O conto A Triste História de Eredegalda trata do desejo de um rei em casar com a mais bonita de suas três filhas. Ao recusar o convite do pai, a menina escolhida é presa em uma torre, onde passa sede. Ela pede à mãe e às duas irmãs para beber água, mas não recebe ajuda por contas das ameaças de morte feitas pelo pai. 

"Não lhe dou um pingo d'água / Pois seu pai vai me matar / Com a ponta da sua espada / Se eu te der um copo d'água", diz a mãe, em um dos trechos.

O conteúdo da obra rendeu questionamentos feitos por professores e pais de alunos em todo o país, apontando, por exemplo, que a criança, na história, tenta denunciar o problema, mas não é atendida. 

Na avaliação da SEB, "as crianças no ciclo de alfabetização, por serem leitores em formação e com vivências limitadas, ainda não adquiriram autonomia, maturidade e senso crítico para problematizar determinados temas com alta densidade, como é o caso da história em questão".
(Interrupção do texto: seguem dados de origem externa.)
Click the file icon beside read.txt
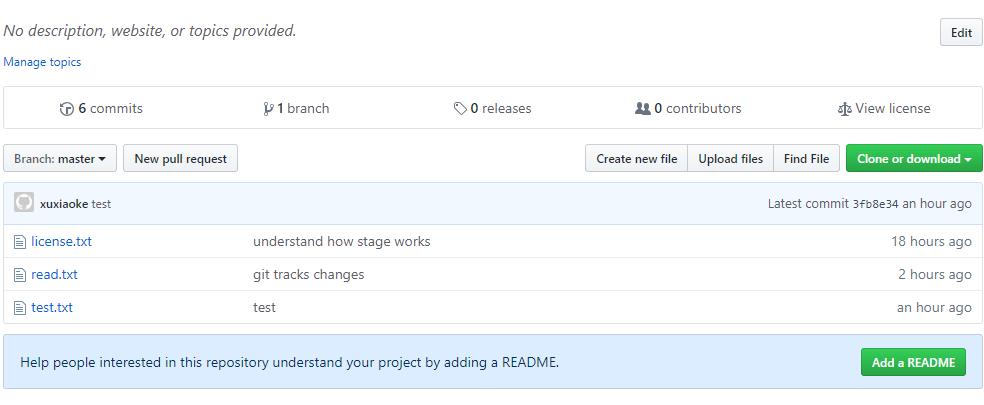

Trecho do livro Enquanto o Sono Não Vem Foto: Reprodução / Reprodução

Ao site G1, o escritor José Mario Brant se disse surpreendido com as reclamações e afirmou que o livro foi publicado há mais de 15 anos, e que conta essa história há 25 anos.

"Há uma desinformação do que é o conto folclórico e dos contos de fada, que são territórios que abordam assuntos delicados. A gente está falando de um universo simbólico. É uma história que dá voz a uma vítima", disse Brant ao site.

Na descrição da Editora Rocco, que publica o livro dentro da série E Quem Quiser que Conte Outra, a obra "reúne novas versões de oito contos populares, sempre intercalados por letras de canções de nosso povo, melodias tradicionais que povoam nossa história cultural", e "a imaginação dos leitores com certeza será aguçada pelos enredos dessas histórias milenares".

O livro compõe o programa do governo que seleciona obras literárias para contribuir com os processos de alfabetização e letramento de alunos na faixa etária entre seis e oito anos. Selecionado em 2014, durante o governo Dilma, o livro, segundo o MEC, foi avaliado e aprovado pelo Centro de Alfabetização, Leitura e Escrita da Faculdade de Educação da Universidade Federal de Minas Gerais (UFMG).